Segawa, algo perplejo al verla hablar así, se quedó callado. Yamai, por el contrario, daba la impresión de estar alborozado y no dejaba de vaciar copa tras copa. Le dijo a la geisha:

—Creo, Ranka, que es una lástima que te quedes de geisha. ¡Vamos, anímate y hazte actriz! Si das el paso, te prometo ayudarte en todo lo que pueda. Al fin y al cabo, yo también soy artista. En aras del arte, los artistas no hacemos distinción alguna.

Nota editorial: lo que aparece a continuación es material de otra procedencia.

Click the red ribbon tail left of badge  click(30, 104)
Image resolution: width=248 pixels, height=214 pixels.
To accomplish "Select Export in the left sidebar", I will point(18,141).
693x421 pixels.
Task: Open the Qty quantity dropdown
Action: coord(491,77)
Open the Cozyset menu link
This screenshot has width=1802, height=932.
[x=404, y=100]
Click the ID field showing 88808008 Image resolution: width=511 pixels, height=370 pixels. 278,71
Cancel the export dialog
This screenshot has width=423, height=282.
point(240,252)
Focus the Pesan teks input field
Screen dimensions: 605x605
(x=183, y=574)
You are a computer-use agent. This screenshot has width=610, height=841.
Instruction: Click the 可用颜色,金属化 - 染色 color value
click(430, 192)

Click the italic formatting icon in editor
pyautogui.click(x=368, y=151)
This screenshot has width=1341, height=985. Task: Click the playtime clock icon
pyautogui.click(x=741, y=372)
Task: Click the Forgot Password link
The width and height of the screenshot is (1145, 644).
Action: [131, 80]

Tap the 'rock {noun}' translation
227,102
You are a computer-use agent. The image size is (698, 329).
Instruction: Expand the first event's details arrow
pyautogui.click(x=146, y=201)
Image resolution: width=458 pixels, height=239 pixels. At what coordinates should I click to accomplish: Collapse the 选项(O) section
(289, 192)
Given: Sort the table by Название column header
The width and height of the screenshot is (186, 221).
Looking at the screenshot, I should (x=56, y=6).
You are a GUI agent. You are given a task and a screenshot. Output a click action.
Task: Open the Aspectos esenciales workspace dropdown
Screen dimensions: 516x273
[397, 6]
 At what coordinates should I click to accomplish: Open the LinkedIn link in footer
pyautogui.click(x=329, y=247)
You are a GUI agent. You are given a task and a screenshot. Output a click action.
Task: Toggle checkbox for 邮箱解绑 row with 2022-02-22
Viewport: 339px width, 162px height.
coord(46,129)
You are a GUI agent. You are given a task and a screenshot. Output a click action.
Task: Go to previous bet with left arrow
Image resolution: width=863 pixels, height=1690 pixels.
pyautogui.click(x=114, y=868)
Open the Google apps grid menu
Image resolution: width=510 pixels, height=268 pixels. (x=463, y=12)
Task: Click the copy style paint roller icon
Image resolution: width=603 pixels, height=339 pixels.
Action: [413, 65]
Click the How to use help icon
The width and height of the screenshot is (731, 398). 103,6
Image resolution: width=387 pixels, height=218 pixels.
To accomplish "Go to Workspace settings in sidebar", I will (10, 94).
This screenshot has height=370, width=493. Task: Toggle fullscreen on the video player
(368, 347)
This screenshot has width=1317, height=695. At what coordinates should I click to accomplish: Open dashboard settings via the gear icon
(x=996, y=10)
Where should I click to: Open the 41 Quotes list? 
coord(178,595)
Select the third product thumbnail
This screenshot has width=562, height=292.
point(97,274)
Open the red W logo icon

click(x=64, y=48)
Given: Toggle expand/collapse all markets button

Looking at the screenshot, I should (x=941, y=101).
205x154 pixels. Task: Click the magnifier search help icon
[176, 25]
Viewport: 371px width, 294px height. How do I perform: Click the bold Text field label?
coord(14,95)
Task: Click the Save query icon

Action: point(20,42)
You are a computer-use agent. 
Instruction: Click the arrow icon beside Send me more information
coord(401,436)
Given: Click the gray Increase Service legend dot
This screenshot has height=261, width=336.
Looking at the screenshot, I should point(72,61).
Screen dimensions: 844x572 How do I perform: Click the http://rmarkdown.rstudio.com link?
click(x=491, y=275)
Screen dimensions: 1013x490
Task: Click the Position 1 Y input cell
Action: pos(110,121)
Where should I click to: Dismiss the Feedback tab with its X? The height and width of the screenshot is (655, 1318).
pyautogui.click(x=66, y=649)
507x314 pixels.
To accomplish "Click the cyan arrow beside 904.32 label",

—¡Uy! ¡No me diga que es usted también artista! ¿Cómo se llama? ¡Dígame su nombre, por favor!

—Soy Kaname Yamai.

—¡Ay, no me diga! ¿Es usted sensei Yamai? ¡Ay, sensei! Que conste que tengo comprados todos sus libros de poesía.

—¿De verdad? —preguntó Yamai, más contento todavía—. En tal caso, Ranka, tú también tienes que haber hecho tus pinitos. A ver, recítanos algunos versos tuyos.

—¡Ay, no, sensei! Demasiado difícil para mí. Pero ¿a que el mejor consuelo, cuando uno sufre, es ponerse a componer poemas? ¿Verdad, sensei?

Segawa, cada vez más atónito, se limitaba a fumar mirando con atención los rostros de Yamai y Ranka a través de la cortina de humo del tabaco.